The timing for Shein’s Initial Public Offering (IPO) remains uncertain. Known for its budget-friendly fashion items like $5 tops and $10 dresses, Shein has officially informed China’s securities regulator about the change in its listing venue. However, the company is still waiting for approval from the China Securities Regulatory Commission (CSRC).
The CSRC did not immediately respond to a request for comment from Reuters. The FCA, on the other hand, typically takes a couple of months to vet and decide on clearance for such filings. Should both the FCA and CSRC give their green light, Shein would be able to publicly file its intention to float on the London stock exchange. This would then trigger a four-week process of book building and price guidance before the company’s shares are admitted to trading.
If Shein decides to proceed with the UK listing, it may also have to navigate the political landscape, as a new government could be in place. Opinion polls suggest that Keir Starmer’s Labour Party is poised to win the upcoming July 4 election in Britain, potentially ending the 14-year rule of the Conservatives.
The Labour Party has shown support for Shein’s potential London listing, which could be a positive development for the UK market that has seen several high-profile companies opt for other venues. Despite this support, some senior lawmakers have raised concerns about Shein’s labor practices, supply chain, and use of import tax exemptions. These issues have led to calls for more rigorous scrutiny.
In response, Shein has emphasised its efforts to strengthen governance and compliance across its supply chain.
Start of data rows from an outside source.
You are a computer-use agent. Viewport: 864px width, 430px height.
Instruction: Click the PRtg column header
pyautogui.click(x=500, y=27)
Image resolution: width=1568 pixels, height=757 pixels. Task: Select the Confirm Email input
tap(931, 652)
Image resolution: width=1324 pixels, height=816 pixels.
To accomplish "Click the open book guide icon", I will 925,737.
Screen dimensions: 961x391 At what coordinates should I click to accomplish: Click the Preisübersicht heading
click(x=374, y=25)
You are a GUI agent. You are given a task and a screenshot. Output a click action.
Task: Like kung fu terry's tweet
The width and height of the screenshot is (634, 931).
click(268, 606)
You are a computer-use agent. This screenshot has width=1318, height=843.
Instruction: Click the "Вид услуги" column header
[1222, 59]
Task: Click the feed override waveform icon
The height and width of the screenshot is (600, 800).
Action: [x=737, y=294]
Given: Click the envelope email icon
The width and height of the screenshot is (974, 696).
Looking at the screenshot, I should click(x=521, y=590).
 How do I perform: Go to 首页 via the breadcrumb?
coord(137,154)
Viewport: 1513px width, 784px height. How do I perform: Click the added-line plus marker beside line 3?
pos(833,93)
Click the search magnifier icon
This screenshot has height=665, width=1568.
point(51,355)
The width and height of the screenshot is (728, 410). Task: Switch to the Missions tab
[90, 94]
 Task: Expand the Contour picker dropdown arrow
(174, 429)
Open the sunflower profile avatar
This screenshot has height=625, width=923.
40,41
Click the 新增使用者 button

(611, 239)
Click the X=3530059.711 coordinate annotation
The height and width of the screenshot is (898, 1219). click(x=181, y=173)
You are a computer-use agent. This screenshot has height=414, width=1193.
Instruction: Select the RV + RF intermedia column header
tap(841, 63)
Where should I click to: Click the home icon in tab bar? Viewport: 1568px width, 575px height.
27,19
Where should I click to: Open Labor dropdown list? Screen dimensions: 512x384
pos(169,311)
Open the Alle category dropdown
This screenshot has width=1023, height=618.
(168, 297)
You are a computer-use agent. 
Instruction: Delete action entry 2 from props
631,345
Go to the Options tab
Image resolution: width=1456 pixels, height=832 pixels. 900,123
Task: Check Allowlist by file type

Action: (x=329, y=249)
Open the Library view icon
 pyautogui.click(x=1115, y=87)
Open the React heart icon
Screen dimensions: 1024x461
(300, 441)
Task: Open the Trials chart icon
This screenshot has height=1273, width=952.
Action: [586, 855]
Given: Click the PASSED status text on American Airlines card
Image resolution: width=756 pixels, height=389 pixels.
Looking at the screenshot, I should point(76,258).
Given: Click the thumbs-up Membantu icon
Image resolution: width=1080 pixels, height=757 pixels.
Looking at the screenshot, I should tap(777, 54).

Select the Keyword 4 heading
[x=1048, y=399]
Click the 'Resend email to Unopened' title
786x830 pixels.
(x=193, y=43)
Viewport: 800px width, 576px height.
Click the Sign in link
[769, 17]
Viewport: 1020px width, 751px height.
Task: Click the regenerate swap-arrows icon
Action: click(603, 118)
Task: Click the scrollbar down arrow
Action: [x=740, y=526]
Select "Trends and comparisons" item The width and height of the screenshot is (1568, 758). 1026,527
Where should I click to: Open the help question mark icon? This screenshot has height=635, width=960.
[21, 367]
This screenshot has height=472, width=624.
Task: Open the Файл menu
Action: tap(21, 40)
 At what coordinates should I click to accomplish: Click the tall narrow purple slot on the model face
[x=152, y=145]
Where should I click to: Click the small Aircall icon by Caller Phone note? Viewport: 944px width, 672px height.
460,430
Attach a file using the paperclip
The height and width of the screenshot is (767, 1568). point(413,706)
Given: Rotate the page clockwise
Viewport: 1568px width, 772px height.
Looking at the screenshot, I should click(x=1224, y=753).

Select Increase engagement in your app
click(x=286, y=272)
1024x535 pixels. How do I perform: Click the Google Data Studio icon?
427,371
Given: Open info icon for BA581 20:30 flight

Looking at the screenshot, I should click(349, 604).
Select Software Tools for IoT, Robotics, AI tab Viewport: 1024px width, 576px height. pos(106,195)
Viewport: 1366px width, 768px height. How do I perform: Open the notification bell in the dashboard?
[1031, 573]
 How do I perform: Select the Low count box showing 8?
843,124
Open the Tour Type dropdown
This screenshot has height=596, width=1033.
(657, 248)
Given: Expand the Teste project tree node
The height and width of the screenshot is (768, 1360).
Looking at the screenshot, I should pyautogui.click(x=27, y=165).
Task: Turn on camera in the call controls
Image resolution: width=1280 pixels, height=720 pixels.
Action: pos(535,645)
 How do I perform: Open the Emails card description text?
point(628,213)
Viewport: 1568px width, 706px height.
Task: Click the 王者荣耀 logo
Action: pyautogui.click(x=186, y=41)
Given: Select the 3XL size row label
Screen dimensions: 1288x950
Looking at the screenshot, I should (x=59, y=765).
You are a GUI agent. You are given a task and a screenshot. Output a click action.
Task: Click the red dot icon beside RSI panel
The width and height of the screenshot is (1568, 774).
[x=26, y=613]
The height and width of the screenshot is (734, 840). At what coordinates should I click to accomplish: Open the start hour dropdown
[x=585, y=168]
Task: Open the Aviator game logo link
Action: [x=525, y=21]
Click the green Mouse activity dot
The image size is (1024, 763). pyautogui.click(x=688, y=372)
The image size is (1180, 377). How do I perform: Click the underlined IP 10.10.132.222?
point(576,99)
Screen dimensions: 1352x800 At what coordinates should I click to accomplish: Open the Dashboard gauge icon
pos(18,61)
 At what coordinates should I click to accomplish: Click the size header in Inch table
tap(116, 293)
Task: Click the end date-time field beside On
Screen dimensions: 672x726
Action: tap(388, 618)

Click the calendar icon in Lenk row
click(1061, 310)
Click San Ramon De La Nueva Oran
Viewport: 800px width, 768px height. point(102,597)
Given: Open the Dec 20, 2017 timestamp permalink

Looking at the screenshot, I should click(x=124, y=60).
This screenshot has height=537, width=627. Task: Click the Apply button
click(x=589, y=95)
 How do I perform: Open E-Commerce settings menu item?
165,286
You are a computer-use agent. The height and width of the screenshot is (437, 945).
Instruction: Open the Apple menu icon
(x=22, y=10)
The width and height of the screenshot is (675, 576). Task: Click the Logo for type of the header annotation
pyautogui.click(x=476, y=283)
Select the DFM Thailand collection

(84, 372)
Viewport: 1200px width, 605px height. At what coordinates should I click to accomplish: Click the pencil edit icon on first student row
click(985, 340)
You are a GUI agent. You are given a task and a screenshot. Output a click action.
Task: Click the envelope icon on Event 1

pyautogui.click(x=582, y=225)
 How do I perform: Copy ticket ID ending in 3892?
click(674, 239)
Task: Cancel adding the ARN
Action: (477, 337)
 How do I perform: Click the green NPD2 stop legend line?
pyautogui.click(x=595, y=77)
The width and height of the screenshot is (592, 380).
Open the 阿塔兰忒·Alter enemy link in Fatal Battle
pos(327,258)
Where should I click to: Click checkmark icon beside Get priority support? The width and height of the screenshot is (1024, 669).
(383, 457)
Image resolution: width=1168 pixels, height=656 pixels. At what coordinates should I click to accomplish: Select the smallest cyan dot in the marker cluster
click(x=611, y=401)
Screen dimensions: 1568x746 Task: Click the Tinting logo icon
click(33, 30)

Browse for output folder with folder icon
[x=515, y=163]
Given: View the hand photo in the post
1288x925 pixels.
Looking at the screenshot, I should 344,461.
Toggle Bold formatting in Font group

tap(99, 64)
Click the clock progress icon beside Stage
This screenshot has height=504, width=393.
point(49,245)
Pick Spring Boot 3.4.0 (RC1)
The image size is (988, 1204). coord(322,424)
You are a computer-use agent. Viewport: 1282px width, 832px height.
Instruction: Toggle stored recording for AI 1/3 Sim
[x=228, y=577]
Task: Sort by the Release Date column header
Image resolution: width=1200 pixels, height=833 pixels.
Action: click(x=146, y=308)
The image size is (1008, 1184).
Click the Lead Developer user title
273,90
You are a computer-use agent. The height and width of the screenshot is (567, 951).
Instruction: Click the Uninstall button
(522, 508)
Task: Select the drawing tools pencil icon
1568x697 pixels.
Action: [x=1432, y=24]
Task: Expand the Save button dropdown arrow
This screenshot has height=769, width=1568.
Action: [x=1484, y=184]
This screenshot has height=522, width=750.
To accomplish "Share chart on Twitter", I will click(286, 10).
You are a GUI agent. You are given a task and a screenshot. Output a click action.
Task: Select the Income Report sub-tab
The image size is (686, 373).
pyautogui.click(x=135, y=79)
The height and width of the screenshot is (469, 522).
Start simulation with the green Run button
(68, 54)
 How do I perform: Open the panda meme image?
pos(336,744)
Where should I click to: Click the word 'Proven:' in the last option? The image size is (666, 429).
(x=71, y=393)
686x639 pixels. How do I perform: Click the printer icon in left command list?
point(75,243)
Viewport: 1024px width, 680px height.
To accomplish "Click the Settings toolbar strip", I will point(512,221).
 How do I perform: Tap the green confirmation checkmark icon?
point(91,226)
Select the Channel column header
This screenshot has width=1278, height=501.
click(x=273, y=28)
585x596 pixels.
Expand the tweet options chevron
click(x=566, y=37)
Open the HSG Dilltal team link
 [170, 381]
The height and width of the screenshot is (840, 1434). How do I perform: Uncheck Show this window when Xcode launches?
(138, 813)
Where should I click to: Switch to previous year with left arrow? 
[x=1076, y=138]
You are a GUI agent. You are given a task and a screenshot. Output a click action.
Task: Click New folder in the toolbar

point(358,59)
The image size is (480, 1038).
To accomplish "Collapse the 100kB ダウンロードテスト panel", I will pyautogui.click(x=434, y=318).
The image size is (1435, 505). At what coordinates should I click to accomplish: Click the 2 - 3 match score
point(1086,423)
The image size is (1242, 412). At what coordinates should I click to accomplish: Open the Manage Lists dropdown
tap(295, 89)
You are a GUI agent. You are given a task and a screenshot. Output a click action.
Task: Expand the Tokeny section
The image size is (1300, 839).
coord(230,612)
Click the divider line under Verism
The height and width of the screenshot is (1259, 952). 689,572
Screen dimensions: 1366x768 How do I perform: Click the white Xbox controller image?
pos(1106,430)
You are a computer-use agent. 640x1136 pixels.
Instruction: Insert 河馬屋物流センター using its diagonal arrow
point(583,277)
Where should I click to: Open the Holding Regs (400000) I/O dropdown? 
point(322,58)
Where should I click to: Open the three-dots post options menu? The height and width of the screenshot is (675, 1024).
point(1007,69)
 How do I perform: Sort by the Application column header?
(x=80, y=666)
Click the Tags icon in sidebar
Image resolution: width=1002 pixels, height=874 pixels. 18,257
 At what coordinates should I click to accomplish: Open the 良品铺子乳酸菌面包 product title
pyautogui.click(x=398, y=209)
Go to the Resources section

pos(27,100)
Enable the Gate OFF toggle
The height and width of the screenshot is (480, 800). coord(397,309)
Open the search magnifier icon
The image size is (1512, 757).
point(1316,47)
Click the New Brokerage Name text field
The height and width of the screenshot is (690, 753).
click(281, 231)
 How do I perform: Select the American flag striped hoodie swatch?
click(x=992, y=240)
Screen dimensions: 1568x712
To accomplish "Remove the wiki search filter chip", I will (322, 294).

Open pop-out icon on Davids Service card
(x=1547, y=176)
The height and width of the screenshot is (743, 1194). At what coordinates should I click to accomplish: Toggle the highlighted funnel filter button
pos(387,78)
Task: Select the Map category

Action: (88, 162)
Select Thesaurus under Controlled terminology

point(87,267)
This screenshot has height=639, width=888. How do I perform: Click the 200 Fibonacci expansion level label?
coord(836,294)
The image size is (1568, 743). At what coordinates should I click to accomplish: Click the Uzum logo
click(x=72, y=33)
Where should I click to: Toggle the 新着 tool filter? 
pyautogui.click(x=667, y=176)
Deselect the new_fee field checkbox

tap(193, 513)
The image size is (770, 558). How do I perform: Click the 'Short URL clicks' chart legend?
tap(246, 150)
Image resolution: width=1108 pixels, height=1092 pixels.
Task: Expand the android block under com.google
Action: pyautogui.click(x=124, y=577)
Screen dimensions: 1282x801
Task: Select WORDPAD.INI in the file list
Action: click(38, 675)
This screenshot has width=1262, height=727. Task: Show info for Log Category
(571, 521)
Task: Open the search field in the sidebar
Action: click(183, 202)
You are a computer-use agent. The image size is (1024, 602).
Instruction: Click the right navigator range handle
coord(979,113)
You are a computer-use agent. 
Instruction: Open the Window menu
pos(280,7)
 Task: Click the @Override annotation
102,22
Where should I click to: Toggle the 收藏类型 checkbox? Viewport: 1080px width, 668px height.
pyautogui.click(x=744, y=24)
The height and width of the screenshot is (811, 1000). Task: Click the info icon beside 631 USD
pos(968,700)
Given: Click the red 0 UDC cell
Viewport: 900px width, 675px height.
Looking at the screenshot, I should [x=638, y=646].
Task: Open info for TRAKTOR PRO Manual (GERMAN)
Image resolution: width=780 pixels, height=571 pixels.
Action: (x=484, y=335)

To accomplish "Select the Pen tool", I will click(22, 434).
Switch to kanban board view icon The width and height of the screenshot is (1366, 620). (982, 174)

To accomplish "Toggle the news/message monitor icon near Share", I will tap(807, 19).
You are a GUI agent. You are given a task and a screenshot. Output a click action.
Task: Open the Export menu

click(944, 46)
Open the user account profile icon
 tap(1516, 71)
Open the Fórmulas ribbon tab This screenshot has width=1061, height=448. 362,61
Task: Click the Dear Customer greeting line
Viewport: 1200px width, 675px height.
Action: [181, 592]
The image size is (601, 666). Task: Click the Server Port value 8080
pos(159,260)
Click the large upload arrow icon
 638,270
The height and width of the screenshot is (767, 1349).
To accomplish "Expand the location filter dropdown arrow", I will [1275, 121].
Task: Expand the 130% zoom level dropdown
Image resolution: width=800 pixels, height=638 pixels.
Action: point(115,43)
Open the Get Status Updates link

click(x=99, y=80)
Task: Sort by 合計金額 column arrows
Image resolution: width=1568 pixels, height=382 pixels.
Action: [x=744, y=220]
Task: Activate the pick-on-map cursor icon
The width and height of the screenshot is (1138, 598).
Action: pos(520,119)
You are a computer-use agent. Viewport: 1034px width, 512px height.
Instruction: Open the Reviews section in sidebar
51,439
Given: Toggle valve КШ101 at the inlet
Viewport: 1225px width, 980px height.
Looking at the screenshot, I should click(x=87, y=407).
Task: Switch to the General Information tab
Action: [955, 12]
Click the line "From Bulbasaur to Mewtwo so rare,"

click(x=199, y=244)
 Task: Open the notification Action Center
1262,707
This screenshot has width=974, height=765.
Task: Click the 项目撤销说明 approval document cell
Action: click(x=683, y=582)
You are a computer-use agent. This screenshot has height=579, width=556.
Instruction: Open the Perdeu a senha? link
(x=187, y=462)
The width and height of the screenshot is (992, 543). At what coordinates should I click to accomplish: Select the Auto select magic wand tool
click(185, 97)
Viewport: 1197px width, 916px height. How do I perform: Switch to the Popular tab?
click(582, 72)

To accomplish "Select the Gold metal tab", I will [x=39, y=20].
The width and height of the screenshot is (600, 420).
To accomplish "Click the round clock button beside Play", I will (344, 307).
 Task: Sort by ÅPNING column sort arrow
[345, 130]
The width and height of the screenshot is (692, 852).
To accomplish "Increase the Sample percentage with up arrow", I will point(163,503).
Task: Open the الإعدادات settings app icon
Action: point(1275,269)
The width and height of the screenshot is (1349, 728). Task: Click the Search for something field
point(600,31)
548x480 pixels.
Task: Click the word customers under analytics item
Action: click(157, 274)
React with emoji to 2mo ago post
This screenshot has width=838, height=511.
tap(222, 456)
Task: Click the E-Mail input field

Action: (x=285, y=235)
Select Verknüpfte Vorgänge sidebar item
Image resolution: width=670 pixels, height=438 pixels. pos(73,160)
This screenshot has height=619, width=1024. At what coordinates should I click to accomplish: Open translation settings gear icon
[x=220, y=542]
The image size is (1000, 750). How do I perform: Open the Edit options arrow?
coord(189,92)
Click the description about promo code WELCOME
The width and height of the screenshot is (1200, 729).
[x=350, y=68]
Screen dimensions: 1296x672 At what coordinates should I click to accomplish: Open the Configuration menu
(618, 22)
The company asserts that the duty-free treatment of low-value parcels is not critical to its success.
Shein’s shift to London marks a departure from its long-standing plan to list in the U.S., a plan that has encountered various obstacles both domestically and internationally. Last November, Shein confidentially filed for an IPO with the U.S. Securities and Exchange Commission and simultaneously sought approval from the CSRC. Earlier this year, however, the CSRC indicated that it would not recommend a U.S. IPO due to Shein’s supply chain issues.
The challenges Shein faces are not unique. Last week, Italian luxury sneaker maker Golden Goose postponed its IPO on the Milan bourse due to market volatility caused by political uncertainty. This situation underscores the complex environment for new listings in Europe, where companies must navigate a myriad of regulatory and market challenges to succeed.